TV towers and power station chimneys are some less well-known record-breakers in the history of super-tall structures

TV Tower
A TV tower on Burnt Island in Fife, Scotland, reaches just 410 feet -- but others of its kind top 2,000 Malcom Fife/Corbis

The Burj Khalifa’s 2,722 feet gives it the undisputed and well-recognized status as the tallest man-made structure in the world. But creating a list of superlative structures can get a little tricky: are you are counting true buildingsFree-standing structures? Those with some additional support? If sheer height is your only concern, then dozens of TV towers actually make it on the list. The tallest one, and the fourth-tallest structure in the world, is in Blanchard, N. Dak., writes Casey Tolan for re:form on Medium.

The TV tower is 2,063 feet tall. (The Burj Khalifa tops out at 2,722.) Tolan writes:

The KVLY tower rises out of the flat countryside like a needle. It’s so narrow that it’s just a vertical line on the horizon until you get close up. Built in 1963, it was the tallest structure in the world for many years.

To get a hint of how the red-and-white striped tower looks in person, visit Ray Cunningham’s Flickr photo set. A service elevator can take maintenance workers up to the base of the antenna on top, a height of about 1,950 feet, Doug Jenson, a chief engineer for NBC told NPR in 2010.

Low population density and flat, wide-open spaces in many parts of the U.S. mean that the country can boast 16 towers that have passed the 2,000 foot mark; any taller and the Federal Aviation Administration requires special permission to build. Tolan notes that in the U.S. dozens more guyed broadcast towers—towers supported by guy wires—are just a few feet shy of 2,000 feet.

The official tall-building record-keepers, the Council on Tall Buildings and Urban Habitat, doesn’t even keep track of broadcast towers supported by guy wires. These are essentially tethers that keep the towers standing. The KVLY tower has some, which knock it off the free-standing structure list, but also allow it to reach farther into the sky. Tolan writes:

[In] sheer number of supertall structures, the U.S. beats all contenders. Chalk it up to our national love of the television and the wide-open topography of much of the country. Most of the tallest towers are situated in rural, flat locations. Some are strategically placed to cover multiple cities, and others need to be so high because of low population densities.

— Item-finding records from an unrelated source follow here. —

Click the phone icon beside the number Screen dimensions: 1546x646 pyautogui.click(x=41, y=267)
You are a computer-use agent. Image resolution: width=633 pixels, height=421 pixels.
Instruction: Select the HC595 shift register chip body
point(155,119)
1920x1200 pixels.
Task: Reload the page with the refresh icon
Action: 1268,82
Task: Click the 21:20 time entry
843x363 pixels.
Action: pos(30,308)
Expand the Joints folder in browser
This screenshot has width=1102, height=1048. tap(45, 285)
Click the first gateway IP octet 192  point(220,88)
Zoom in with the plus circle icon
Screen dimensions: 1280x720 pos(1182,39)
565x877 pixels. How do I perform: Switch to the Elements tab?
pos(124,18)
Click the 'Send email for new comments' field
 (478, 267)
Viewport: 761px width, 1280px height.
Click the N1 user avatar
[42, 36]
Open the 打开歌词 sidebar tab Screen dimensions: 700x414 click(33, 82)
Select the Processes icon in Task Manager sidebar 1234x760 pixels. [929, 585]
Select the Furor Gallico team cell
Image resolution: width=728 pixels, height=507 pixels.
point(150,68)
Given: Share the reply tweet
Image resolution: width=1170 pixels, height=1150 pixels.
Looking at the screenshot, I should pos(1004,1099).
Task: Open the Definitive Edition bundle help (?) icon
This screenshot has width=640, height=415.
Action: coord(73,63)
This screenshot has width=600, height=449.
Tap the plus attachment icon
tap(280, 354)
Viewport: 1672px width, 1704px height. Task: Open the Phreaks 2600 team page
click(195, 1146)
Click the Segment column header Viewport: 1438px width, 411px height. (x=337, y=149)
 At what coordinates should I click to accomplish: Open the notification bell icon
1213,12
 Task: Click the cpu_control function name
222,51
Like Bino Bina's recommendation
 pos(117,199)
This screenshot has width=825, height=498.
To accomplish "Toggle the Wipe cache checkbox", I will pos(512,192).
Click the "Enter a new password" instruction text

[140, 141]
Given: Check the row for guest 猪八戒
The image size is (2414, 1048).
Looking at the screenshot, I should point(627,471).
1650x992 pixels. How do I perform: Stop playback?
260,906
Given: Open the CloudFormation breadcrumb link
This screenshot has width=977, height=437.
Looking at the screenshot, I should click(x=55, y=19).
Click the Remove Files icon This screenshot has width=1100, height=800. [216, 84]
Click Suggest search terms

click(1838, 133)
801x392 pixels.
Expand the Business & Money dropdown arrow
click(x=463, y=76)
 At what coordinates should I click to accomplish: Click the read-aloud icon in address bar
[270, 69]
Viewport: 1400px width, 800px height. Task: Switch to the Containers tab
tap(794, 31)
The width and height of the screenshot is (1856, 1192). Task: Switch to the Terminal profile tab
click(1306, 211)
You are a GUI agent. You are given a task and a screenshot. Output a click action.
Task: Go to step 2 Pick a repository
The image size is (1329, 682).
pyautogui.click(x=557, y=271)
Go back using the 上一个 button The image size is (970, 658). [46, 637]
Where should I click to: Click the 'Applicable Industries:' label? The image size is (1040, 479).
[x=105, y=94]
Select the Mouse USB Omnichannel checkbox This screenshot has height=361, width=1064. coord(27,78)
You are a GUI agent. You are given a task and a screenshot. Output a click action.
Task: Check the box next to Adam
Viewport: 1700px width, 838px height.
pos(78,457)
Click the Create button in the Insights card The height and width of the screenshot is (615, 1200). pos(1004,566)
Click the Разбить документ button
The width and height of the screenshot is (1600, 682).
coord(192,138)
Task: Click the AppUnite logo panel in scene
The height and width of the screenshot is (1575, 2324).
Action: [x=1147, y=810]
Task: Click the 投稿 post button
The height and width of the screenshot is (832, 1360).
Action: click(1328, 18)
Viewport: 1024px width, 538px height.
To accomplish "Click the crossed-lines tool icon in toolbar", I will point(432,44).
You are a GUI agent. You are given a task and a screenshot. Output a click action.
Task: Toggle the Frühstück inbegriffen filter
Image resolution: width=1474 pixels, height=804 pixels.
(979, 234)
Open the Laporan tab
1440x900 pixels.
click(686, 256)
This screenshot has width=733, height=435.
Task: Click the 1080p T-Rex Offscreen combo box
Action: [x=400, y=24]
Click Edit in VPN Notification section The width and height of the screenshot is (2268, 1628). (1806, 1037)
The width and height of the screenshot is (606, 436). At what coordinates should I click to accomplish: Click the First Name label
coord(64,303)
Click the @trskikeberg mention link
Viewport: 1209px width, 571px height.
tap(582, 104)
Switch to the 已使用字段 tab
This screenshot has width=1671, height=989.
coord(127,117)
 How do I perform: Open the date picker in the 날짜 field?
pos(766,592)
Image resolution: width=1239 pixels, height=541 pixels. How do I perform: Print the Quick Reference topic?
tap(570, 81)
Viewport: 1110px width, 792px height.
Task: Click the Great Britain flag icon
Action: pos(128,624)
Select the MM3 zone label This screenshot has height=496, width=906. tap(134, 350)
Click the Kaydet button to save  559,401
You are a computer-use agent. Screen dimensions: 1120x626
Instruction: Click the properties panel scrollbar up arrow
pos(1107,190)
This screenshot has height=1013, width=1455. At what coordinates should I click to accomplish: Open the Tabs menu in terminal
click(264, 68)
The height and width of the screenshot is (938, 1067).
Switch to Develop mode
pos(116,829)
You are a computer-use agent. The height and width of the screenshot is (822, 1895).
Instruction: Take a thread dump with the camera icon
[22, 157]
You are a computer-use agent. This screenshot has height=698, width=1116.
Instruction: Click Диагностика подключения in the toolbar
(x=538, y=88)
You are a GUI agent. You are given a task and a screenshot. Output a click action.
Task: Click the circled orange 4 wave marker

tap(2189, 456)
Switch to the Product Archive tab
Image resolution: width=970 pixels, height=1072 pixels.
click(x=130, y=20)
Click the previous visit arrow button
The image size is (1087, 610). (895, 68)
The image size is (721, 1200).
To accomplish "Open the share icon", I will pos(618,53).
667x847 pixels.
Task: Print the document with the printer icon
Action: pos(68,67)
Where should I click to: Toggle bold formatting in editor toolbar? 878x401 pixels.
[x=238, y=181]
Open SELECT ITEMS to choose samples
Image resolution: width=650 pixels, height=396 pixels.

Among the tallest structures—guyed, supported, carrying buildings or not—there's another surprise: chimneys at power stations. The tallest one, at 1,377 feet, is in Ekibastuz, Kazakhstan, at the GRES-2 Power Plant

We can expect buildings to continue to break records, even if the TV towers phase out as our viewing habits change. (Cellphone and wireless data towers are a measly 200 to 300 feet.) Currently, there are buildings in progress and on hold that will dwarf even the Burj Khalifa. 

And as Dubai continues to build taller buildings, maybe they’ll come up with a solution for a persistent problem they have. Apparently, the Burj Khalifa and the city’s other high-rises were built without a municipal sewage system to handle all the waste. As a result, it’s trucked away, according to Inhabitat. This is not a small issue: Gizmodo calculated that when full, the world’s current tallest building could nearly eight tons (seven metric tons) of poop per day.